▸ DESCRIPTION OF THE TASK
Below are several records. Retype exactly those lines running from the one with "1666x943 pixels." through the one with "Task: Click the 0XL size cell", end lines included, and no others.

··· DATA SUPPLIED ···

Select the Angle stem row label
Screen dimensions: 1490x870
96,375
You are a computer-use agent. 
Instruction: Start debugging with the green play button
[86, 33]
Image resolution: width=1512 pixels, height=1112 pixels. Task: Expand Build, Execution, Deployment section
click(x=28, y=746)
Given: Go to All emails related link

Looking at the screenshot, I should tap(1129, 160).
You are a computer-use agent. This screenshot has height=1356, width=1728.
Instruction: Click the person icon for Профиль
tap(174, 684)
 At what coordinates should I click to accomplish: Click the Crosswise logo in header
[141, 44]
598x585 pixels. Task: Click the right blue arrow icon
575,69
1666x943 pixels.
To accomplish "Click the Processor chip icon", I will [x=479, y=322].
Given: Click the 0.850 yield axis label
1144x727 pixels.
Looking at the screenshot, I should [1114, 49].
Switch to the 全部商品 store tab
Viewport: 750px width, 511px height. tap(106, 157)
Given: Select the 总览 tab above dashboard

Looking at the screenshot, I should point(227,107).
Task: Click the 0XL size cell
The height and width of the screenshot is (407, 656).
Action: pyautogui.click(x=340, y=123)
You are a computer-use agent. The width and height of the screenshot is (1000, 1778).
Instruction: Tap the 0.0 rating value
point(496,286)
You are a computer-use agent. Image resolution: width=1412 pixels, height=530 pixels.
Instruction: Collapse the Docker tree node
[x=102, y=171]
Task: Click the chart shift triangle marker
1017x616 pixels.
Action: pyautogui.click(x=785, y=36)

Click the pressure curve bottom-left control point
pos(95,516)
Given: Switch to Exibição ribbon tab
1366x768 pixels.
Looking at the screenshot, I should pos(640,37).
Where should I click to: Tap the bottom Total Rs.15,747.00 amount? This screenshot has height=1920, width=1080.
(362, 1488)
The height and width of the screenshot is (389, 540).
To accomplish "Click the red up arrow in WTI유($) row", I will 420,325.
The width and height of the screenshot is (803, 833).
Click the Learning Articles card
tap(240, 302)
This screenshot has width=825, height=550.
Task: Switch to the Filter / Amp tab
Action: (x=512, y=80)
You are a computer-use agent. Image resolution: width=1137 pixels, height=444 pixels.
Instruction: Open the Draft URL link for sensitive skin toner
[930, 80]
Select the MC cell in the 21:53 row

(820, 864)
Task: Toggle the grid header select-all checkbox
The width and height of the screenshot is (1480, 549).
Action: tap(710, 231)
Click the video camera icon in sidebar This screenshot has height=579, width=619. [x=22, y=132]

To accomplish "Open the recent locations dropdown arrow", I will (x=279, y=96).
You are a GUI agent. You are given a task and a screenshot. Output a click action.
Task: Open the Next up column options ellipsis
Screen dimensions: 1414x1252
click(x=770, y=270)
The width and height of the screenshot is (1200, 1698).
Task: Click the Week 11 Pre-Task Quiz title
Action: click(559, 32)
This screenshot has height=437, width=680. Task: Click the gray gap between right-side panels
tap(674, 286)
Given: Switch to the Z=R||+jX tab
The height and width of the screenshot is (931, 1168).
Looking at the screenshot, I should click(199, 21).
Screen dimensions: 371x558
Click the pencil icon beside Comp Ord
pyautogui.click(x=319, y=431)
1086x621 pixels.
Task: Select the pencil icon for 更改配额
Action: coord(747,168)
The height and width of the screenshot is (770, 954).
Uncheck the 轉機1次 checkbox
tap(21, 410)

···

▸ YOUR RESPONSE
1666x943 pixels.
To accomplish "Click the Processor chip icon", I will [x=479, y=322].
Given: Click the 0.850 yield axis label
1144x727 pixels.
Looking at the screenshot, I should [1114, 49].
Switch to the 全部商品 store tab
Viewport: 750px width, 511px height. tap(106, 157)
Given: Select the 总览 tab above dashboard

Looking at the screenshot, I should point(227,107).
Task: Click the 0XL size cell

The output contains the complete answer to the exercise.